Okay, so over the past day and a half I’ve been attempting to bust out a pair of what my wife calls “Hippy Shoes’.
On Tuesday I ventured out to Lefflers which is a large leather and sundries wholesaler here in Melbourne. Fortunately for me, it’s walking distance from my home, which I think is quite pertinent considering I’m making shoes.
The first thing I did was do a few test stitches and some gluing. That was pretty straight-forward but of course, looked nothing like the pros. When you see hand stiched shoes that look like it’s come off a machine, that’s seriously impressive when you consider how that skill develops. Mine on the other hand look like they were done by a caveman.
For my first shoe, I decided that I would experiment on my family and make a set for my son. I originally thought I’d make some for myself first, but then thought I’d perhaps use some other materials other than leather (I cut up some old jeans) and save on the expense, but then realised I wouldn’t be getting any of the leatherworking experience that I wanted. So as a compromise, I decided I’d make one shoe for junior and see how it went. If it sucked or didn’t fit, then I would’ve got the pattern-making and leatherworking experience anyway, and I could move on to improving the pattern and make another one.
As you would imagine, preparation is everything. I decided on a simple Moccasin pattern as that seemed pretty simple and if they were too lame junior could perhaps just wear them around the house. Or something.
The big lesson here was that because the upper gets sewn around the sole and meets up at the back, the diameter of the sole must be the same length as the outer perimeter of the upper. Also, you have to check the circumference of the foot at two places and make sure that resulting dimension is the same as the width at that corresponding point on the pattern. If it doesn’t, the shoe will be too loose.
Suffice to say my upper was too short, so I had to add a piece at the back. This wasn’t so bad because I added a piece of contrasting material to the back which actually looks quite good.

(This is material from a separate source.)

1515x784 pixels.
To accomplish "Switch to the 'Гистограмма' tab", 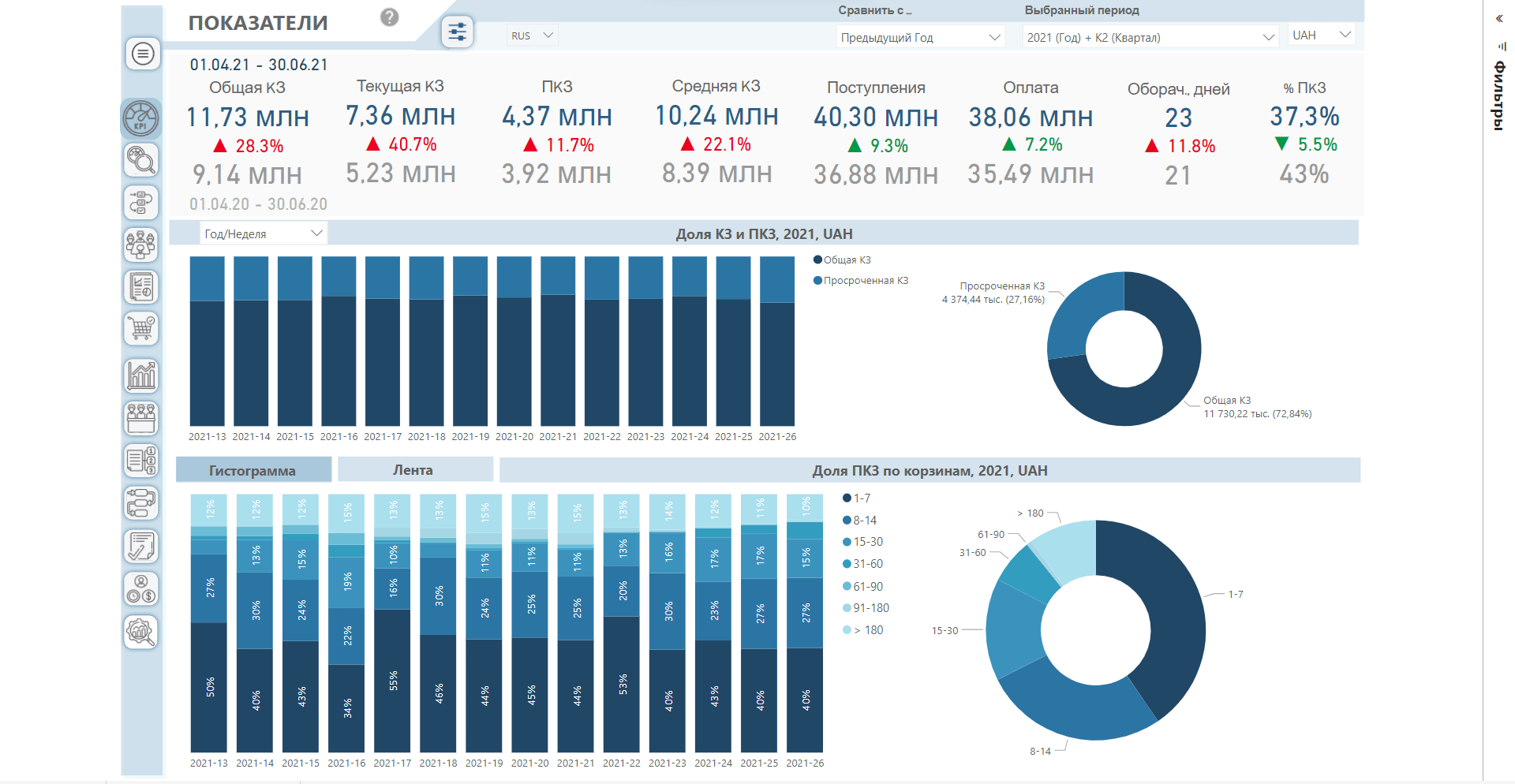I will (x=252, y=471).
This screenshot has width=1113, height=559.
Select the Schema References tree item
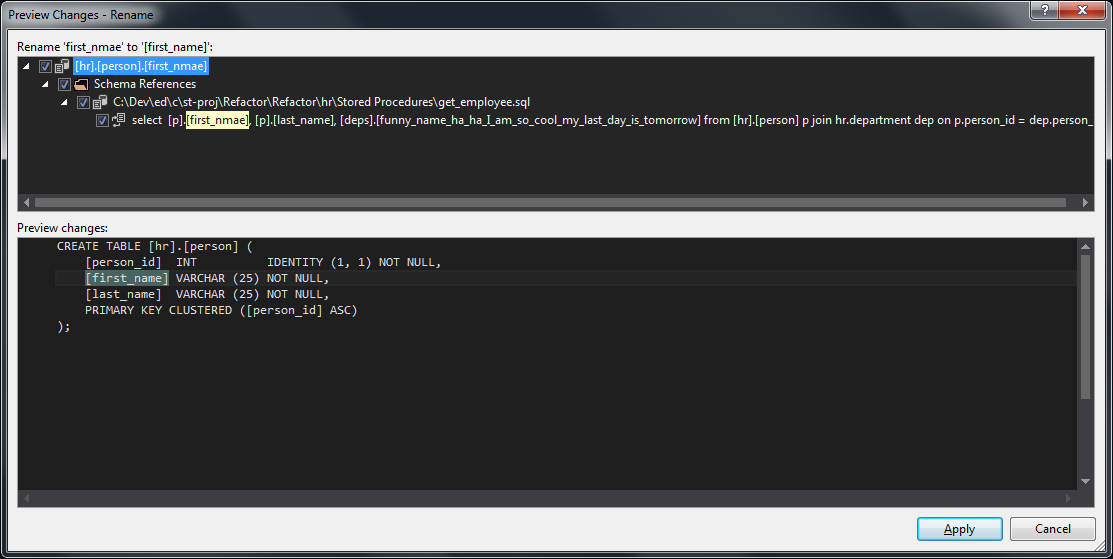pos(144,84)
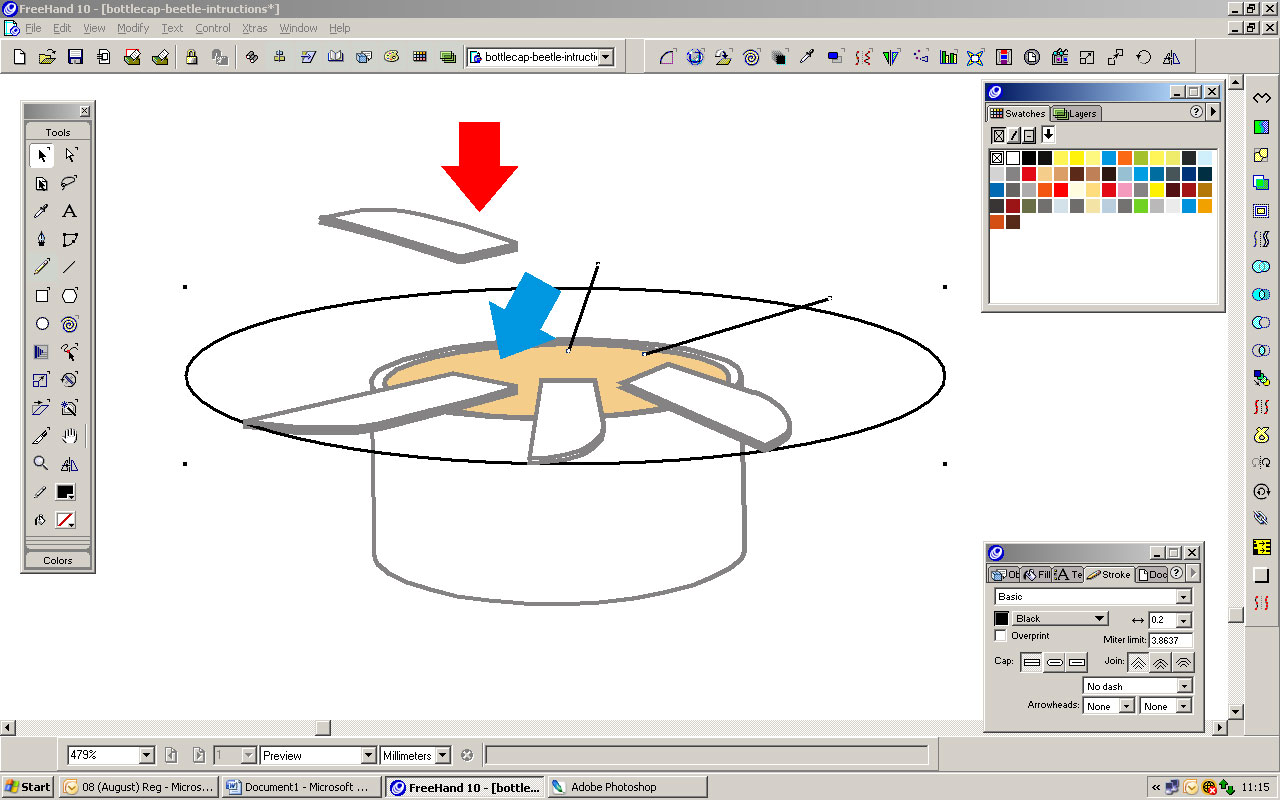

After I had everything sort of right, it was time to sew the sole to the uppers. You do this inside out so that there’s no visible stitching on the outside. Keeping track of things that are constantly not the right side up or are inside out means you have to keep on the ball. I made a couple of mistakes cutting things out with the wrong side of the material up.
The sewing is quite straight-forward, and the more you do it, the more you kinda get into a groove. Little things make all the difference. I decided to do saddle-stiching throughout this shoe because it’s strong and looks good, and all up, it literally took me a whole day to go from pattern to the basics of a finished shoe.
Once you’ve finished sewing the sole to the uppers, you turn the shoe right-side-out. On adult size shoes with a thick sole material this is hand breaking stuff apparently, but on a kid’s shoe it’s fairly easy. When junior got home from school, he tried it on and thankfully it fit!
Now that he had it on his foot, I decided I didn’t want to do just a ‘normal’ moccasin. They just looked a bit too simple and I wanted to add more designer-y stuff to it, so I decided to make it lace up in a fairly traditional way. What I did was fold the ‘flaps’ of the foot opening down, and made a tongue to splice in and sewed them together. To make it more kid friendly, I’m going to use shock cord and a toggle instead of laces so he can put them on himself…but I’ll be sure to take some hippy glamour shots with leather laces after I go buy a hole punch which I forgot to buy.